[START OF Passage to read]

Cyberbullying is not only harmful but can also cross the line to criminal conduct


While bullying has always been particularly problematic among teenagers, cyberbullying - bullying that occurs in an electronic format—can be even more harmful. With the widespread use of social media and messaging, this problem may be the most dangerous form of bullying to date. What some might not realize is that it can also be a crime.


While Minnesota doesn't have a crime specific to cyberbullying yet, these acts can be punished as harassment or stalking crimes. Harassment and stalking carry penalties ranging from a year of jail time to 10 years in prison.


Penalties for Cyberharassment

Minnesota law makes it a crime to harass or intimidate another through any available technology.


Harassment. A communication is considered harassment if it:

  • causes or would likely cause a reasonable person to suffer substantial emotional distress, or

  • causes a reasonable person to fear for their own or a family member's safety.

This law also covers acts of doxing where a person uses another's personal information, without their consent, to solicit sexual acts with others.

[END OF Passage to read]

* Objectives:
1 – Reproduce the section of the cyberbullying article starting with "While bullying has" and going on through "any available technology.".
2 – List each single-word term for a specific kind of misconduct that the cyberbullying article names.
Work only from the article on cyberbullying.

[START OF Data extract]

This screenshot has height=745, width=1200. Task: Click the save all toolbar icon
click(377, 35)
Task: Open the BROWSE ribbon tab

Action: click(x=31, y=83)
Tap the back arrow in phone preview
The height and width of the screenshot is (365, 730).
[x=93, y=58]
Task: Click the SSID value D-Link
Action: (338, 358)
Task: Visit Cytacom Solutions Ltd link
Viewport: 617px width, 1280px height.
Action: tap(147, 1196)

[END OF Data extract]

* Responses for each task:
1 –
While bullying has always been particularly problematic among teenagers, cyberbullying - bullying that occurs in an electronic format—can be even more harmful. With the widespread use of social media and messaging, this problem may be the most dangerous form of bullying to date. What some might not realize is that it can also be a crime.


While Minnesota doesn't have a crime specific to cyberbullying yet, these acts can be punished as harassment or stalking crimes. Harassment and stalking carry penalties ranging from a year of jail time to 10 years in prison.


Penalties for Cyberharassment

Minnesota law makes it a crime to harass or intimidate another through any available technology.

2 –
bullying
cyberbullying
harassment
stalking
cyberharassment
doxing